Post-rebuttal Meta-Reviews

Meta-review # 1 (Primary)

  • Please provide your assessment of the paper taking all information into account, including rebuttal. Highlight the key strengths and weaknesses of the paper, clarify how you reconciled contrasting review comments and scores, indicate if concerns were successfully addressed in the rebuttal, and provide a clear justification of your decision. If you disagree with some of the (meta)reviewer statements, you can indicate so in your meta-review. Please make sure that the authors, program chairs, and the public can understand the reason for your decision.

    After integrating all information and reading the submission, AC makes the following impression: This is a solid work with a strong application and good clinical indications on a challenging problem. This may help detect multiple diseases from a single scan.

    “This is an solid work with some novel in terms of overall system to tackle a difficult medical image problem. The results are promising, along with supporting materials in supplementary. Major weakness lies in the writing and organization and short of model and method’s novelty.

    The paper is well-organized and clearly written, showing technical novelty and clinical applicability of the proposed method. However, it is still not clear that SCOL is effective for classifying moderate groups.”



Meta-review #2

  • Please provide your assessment of the paper taking all information into account, including rebuttal. Highlight the key strengths and weaknesses of the paper, clarify how you reconciled contrasting review comments and scores, indicate if concerns were successfully addressed in the rebuttal, and provide a clear justification of your decision. If you disagree with some of the (meta)reviewer statements, you can indicate so in your meta-review. Please make sure that the authors, program chairs, and the public can understand the reason for your decision.

    After rebuttal, all three reviewers support for the acceptance. Along with my reading of the paper and rebuttal, a decision of accept is recommended according to the overall quality of the paper. However, I encourage the authors to revise the paper per the reviewers’ suggestions in the official version which helps to enhance the impact of the paper on the MICCAI society.



Meta-review #3

  • Please provide your assessment of the paper taking all information into account, including rebuttal. Highlight the key strengths and weaknesses of the paper, clarify how you reconciled contrasting review comments and scores, indicate if concerns were successfully addressed in the rebuttal, and provide a clear justification of your decision. If you disagree with some of the (meta)reviewer statements, you can indicate so in your meta-review. Please make sure that the authors, program chairs, and the public can understand the reason for your decision.

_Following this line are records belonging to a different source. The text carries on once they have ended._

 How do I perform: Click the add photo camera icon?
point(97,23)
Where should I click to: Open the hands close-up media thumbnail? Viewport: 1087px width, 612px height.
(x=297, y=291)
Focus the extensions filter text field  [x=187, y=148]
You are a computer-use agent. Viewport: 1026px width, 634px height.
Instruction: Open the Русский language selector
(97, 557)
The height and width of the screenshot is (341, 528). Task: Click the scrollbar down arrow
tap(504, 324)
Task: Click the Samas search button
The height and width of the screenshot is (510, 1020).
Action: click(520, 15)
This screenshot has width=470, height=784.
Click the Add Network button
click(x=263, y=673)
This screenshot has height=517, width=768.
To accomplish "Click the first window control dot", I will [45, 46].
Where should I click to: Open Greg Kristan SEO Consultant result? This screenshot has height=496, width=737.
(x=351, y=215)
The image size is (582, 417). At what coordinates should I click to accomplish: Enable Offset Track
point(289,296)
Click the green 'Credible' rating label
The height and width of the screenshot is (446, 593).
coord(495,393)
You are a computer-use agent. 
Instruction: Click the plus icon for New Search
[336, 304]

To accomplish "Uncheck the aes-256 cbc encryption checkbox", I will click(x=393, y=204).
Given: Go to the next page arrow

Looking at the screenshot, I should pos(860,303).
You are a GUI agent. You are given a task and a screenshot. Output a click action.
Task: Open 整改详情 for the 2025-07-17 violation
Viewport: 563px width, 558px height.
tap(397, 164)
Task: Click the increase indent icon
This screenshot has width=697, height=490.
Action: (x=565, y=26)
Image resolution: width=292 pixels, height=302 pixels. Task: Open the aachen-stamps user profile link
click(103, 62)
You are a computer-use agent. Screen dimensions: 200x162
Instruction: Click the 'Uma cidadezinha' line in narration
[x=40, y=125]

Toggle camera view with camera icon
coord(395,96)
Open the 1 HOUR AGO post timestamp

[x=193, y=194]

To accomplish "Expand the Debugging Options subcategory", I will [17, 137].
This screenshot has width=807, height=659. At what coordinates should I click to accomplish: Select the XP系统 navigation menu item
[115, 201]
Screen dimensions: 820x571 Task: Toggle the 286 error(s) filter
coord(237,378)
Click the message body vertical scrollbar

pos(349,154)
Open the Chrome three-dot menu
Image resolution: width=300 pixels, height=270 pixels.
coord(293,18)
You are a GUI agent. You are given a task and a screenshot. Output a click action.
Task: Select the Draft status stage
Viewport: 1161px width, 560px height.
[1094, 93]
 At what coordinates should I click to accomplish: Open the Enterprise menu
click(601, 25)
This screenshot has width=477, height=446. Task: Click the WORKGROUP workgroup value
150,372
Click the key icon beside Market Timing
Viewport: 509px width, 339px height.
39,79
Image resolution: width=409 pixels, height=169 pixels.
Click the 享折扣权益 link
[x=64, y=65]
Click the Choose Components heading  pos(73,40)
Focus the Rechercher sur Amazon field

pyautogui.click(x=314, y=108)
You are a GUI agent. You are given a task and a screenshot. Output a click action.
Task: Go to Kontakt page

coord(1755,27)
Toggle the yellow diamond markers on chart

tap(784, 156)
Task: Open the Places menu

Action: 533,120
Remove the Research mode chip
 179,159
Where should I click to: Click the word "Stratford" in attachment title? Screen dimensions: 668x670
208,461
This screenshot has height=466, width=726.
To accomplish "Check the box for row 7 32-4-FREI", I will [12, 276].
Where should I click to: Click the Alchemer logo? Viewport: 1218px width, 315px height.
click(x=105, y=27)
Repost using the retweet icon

    This study describes a novel approach for detecting the risk of Adbominal Aortic calcifications, which is a very challenging task with subtle features on x-ray images. While I recommend the acceptance of this study on account on clinical utility and novelly, I strongly encourage the authors to reconsider their extensive use of abbreviations in future studies. A few (1-2) abbreviations are fine, but so many impede the readability of the paper.